The team comprised of Deqing Sun, Xiaodong Yang, Ming-Yu Liu, and Jan Kautz, secured the top spot for their work on PWC-Net, a compact, yet effective CNN model for optical flow.
“PWC-Net has been designed according to simple and well-established principles: pyramidal processing, warping, and the use of a cost volume,” the team said. “Cast in a learnable feature pyramid, PWC-Net uses the current optical flow estimate to warp the CNN features of the second image. It then uses the warped features and features of the first image to construct the cost volume, which is processed by a CNN to estimate the optical flow.”
The team says PWCNet is 17 times smaller in size and easier to train than the recent FlowNet2 model.

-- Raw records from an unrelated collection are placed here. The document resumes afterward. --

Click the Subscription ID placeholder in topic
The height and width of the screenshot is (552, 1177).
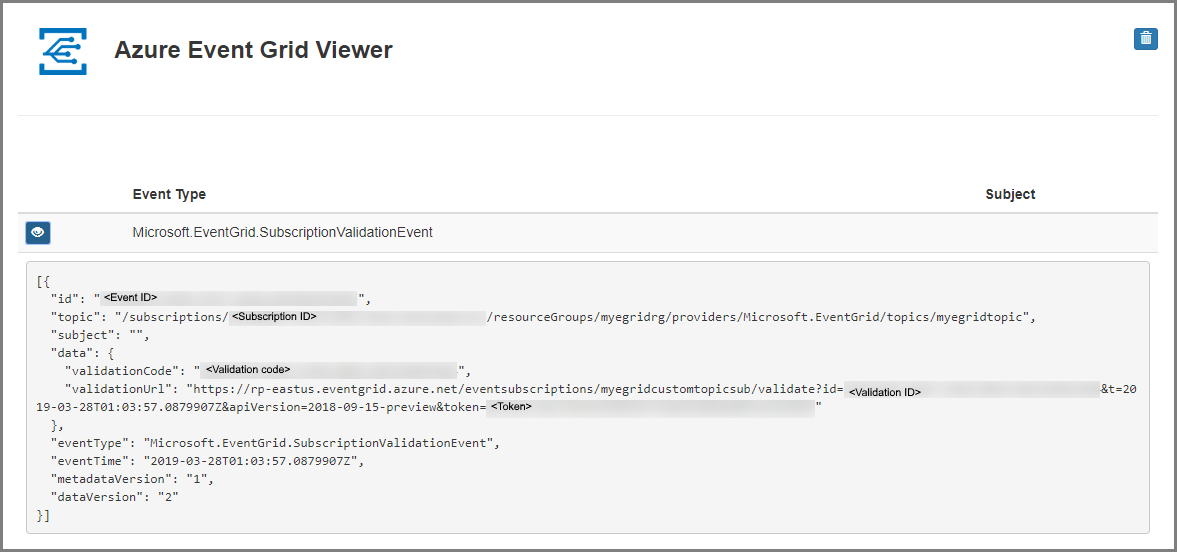[x=357, y=317]
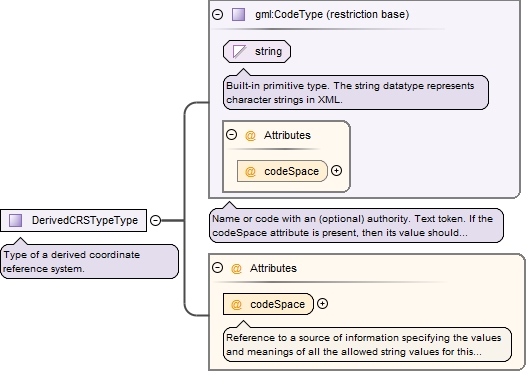Image resolution: width=527 pixels, height=372 pixels.
Task: Collapse the gml:CodeType restriction base box
Action: click(x=218, y=14)
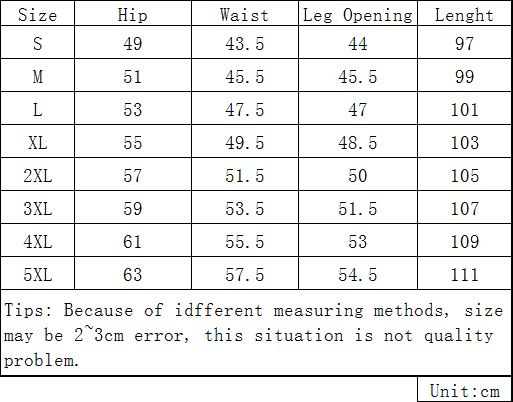Click the Size column header

(x=37, y=15)
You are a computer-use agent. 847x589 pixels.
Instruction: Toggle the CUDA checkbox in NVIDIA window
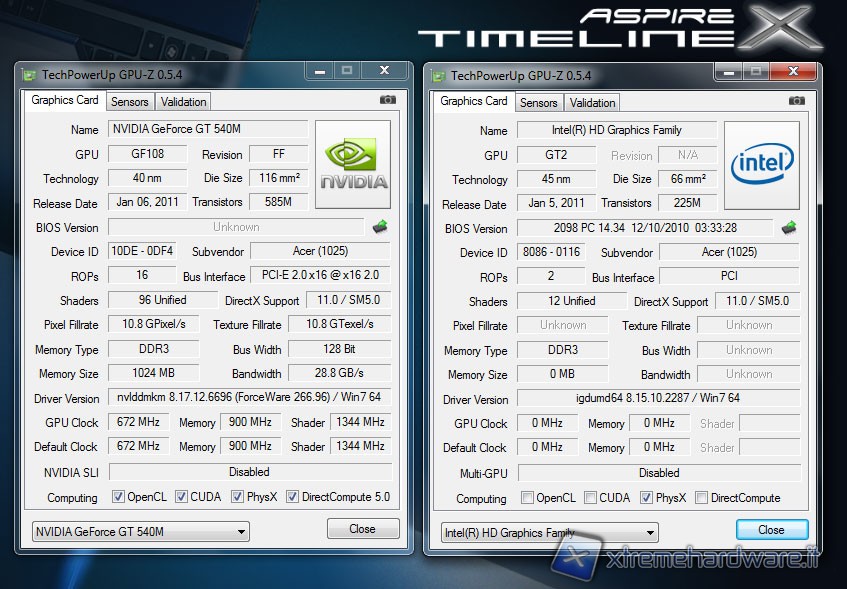click(x=181, y=497)
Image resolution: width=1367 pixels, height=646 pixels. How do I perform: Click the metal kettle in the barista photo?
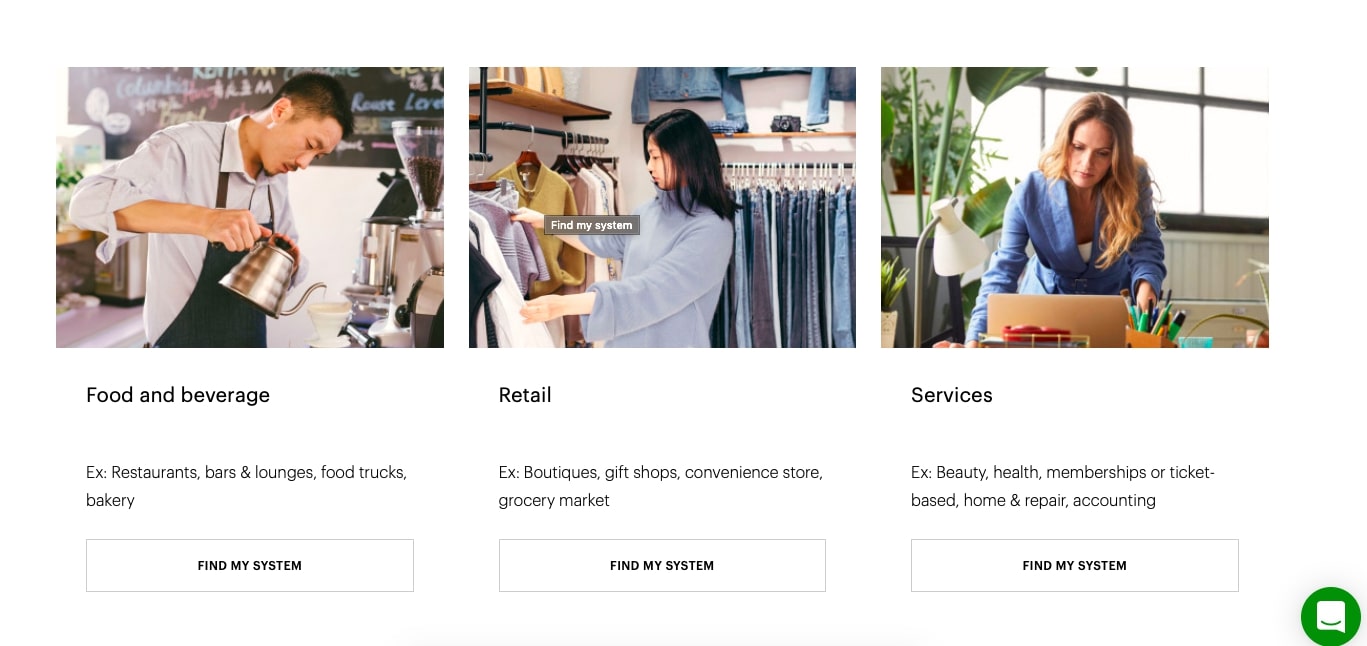(x=267, y=276)
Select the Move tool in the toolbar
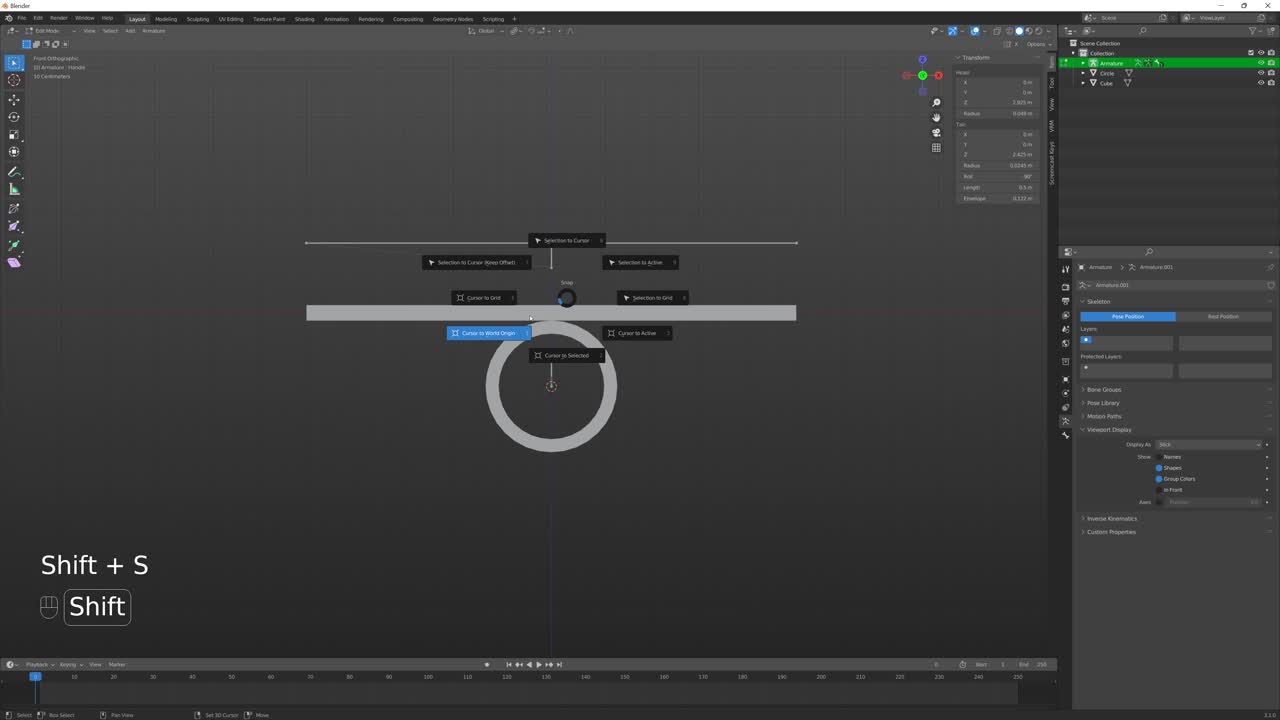This screenshot has width=1280, height=720. pos(14,100)
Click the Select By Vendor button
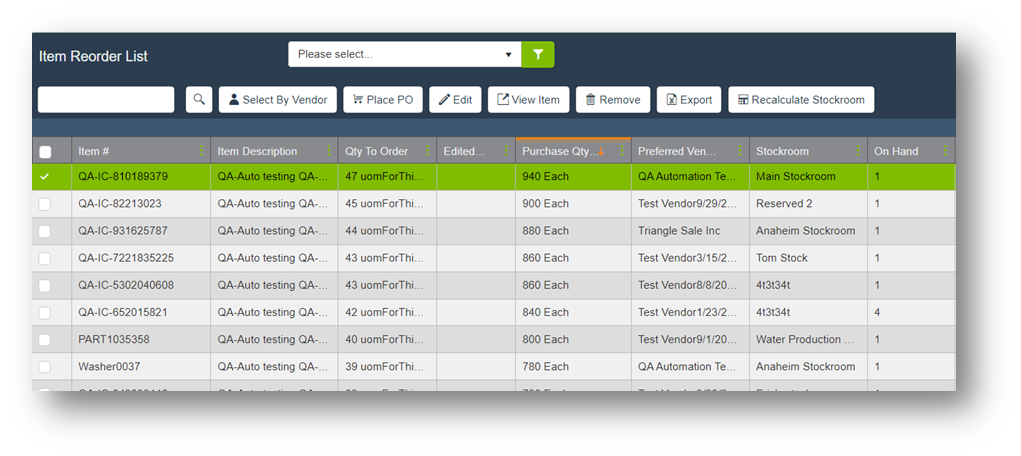This screenshot has width=1021, height=456. (x=277, y=99)
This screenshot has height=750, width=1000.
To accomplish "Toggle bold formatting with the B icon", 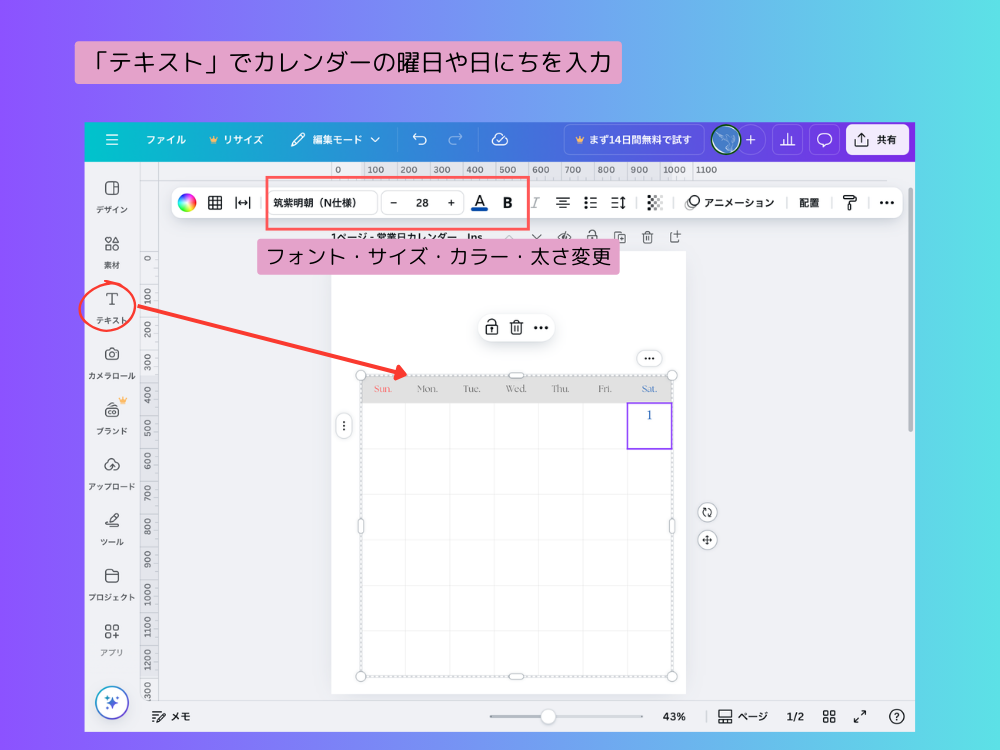I will coord(507,202).
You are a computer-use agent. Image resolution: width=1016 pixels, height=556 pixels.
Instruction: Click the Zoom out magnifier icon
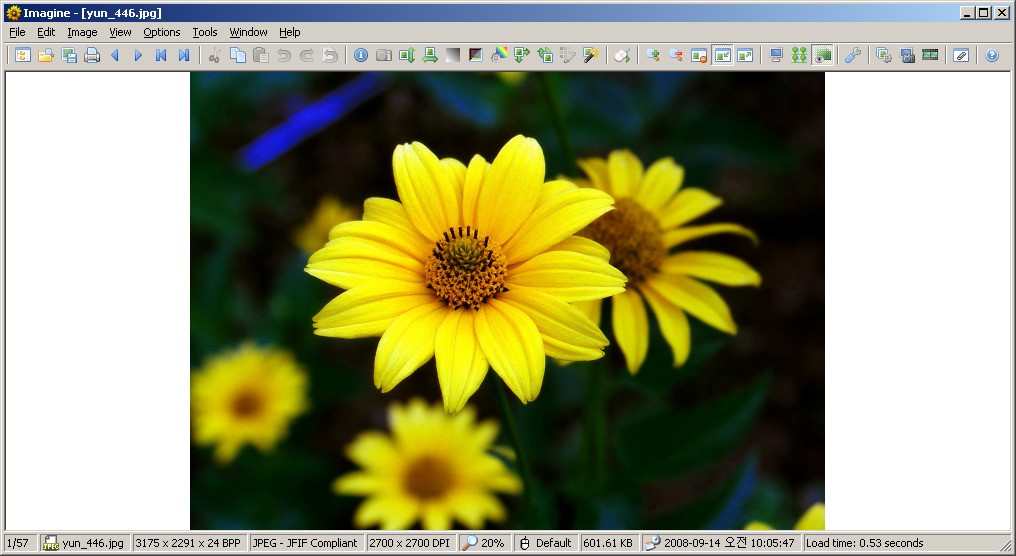[x=676, y=56]
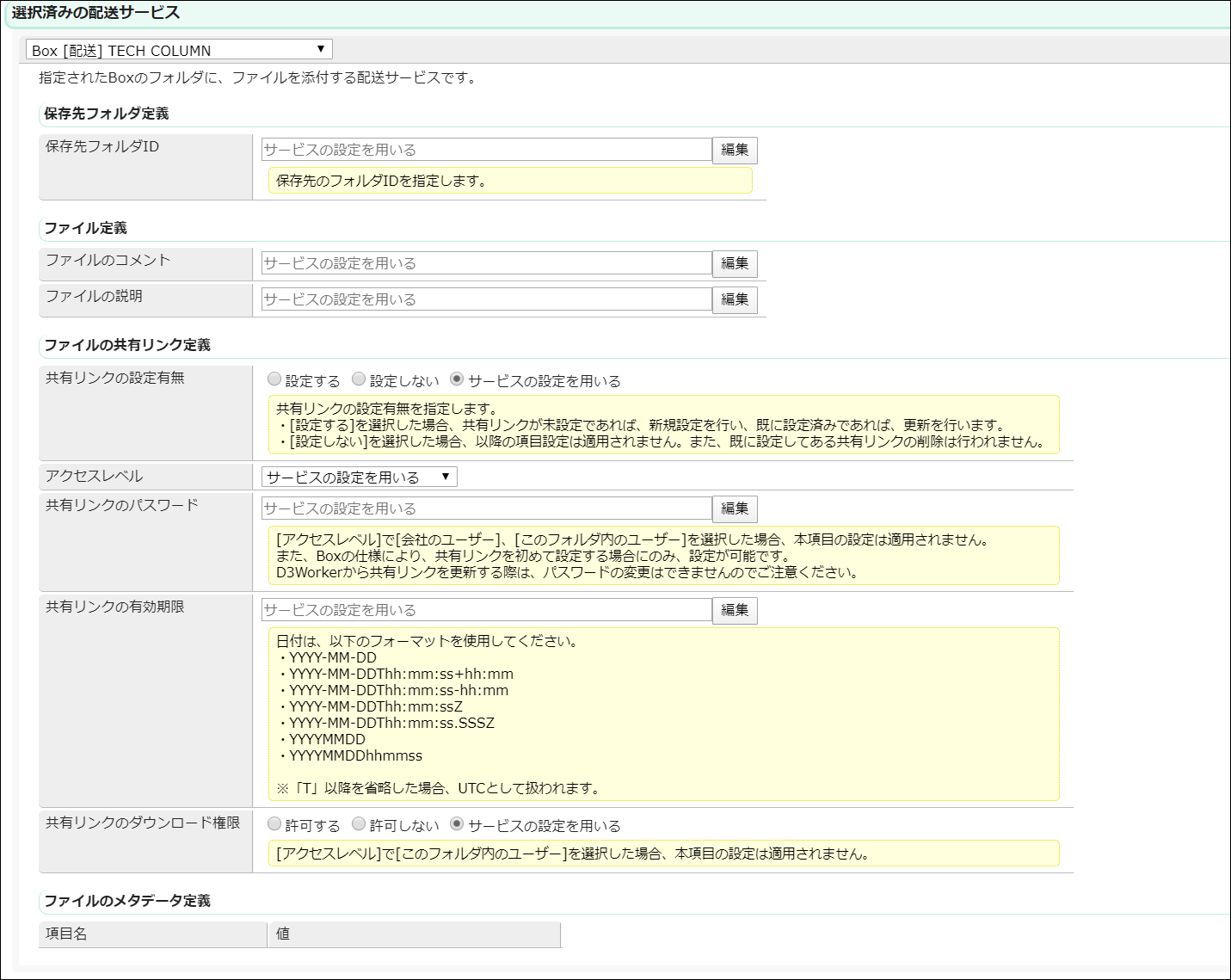Select サービスの設定を用いる radio for 共有リンクの設定有無
Image resolution: width=1231 pixels, height=980 pixels.
[x=458, y=379]
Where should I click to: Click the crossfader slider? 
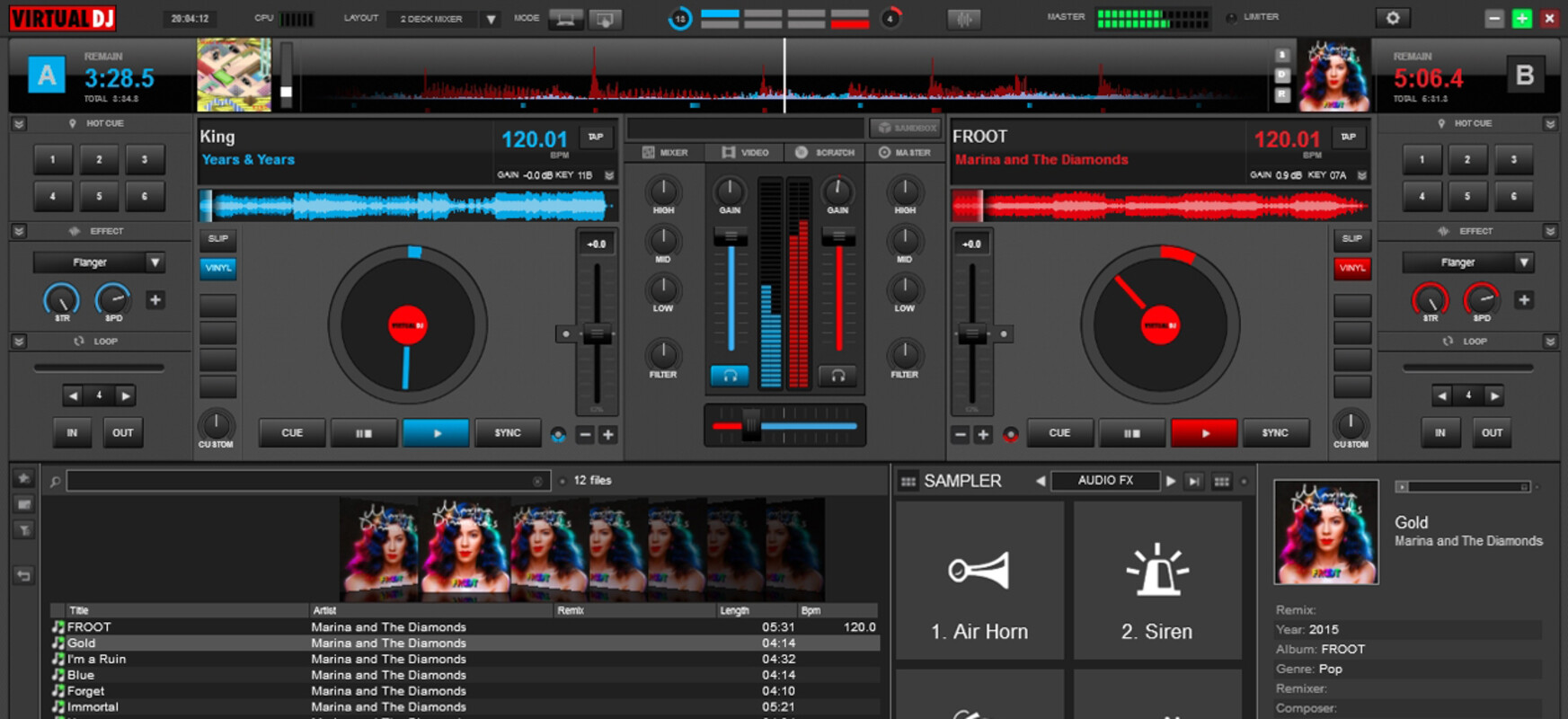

Workshop on Autonomous Driving (WAD) – Task 3: Domain Adaptation of Semantic Segmentation: 1st Place
Domain adaptation concerns adapting a visual recognized trained in one domain to a different domain. These two domains can differ in weather conditions (sunny vs rainy), time of the day, and geographic locations (e.g., US vs EU), which makes it challenging for models trained in one domain to work well in another. As a self-driving car is expected to often work across various domains, domain adaptation is considered an important topic.
The NVIDIA team, comprised of Aysegul Dundar, Zhiding Yu, Ming-Yu Liu, Ting-Chun Wang, John Zedlewski, and Jan Kautz, seeks to adapt a semantic segmentation model trained using images captured in California to segment images captured from Beijing. The NVIDIA team combines techniques from image-to-image translation to iterative self-training to achieve good domain adaptation performance.
Workshop on Autonomous Driving (WAD) – Task 4: Instance-level Video Segmentation: 3rd Place
The goal of instance segmentation is to label each entity in a scene separately. The output is a labeling for every pixel in the video that describes which instance that pixel belongs to, differentiating not just between types of objects (cars, trees, buildings), but also between individual objects. This task has many applications in computer vision, but remains challenging, partially because of a lack of finely detailed ground truth labels with which to train models. The WAD challenge contains videos with many labeled instances per frame.
The NVIDIA entry, from Matthieu Le, Fitsum Reda, Karan Sapra, and Andrew Tao used a Mask R-CNN based neural network, fine tuned on the WAD instance level dataset, trained on NVIDIA’s SaturnV cluster built of Tesla V100 GPUs.
CVPR 2018 “Best Paper Honorable Mention Award”
Yesterday, an NVIDIA team won the “Best Paper Honorable Mention Award” for their research paper “SPLATNet: Sparse Lattice Networks for Point Cloud Processing.”
The research describes a new deep learning-based architecture that processes point clouds without any pre-processing. Point clouds are defined by X, Y and Z coordinates and are intended to represent a 3D object or a scene. They are generally created by remote sensing or photogrammetry, which is the science of taking measurements from photographs.
The CVPR conference continues through Friday, June 22 at the Salt Palace Convention Center in Salt Lake City, Utah.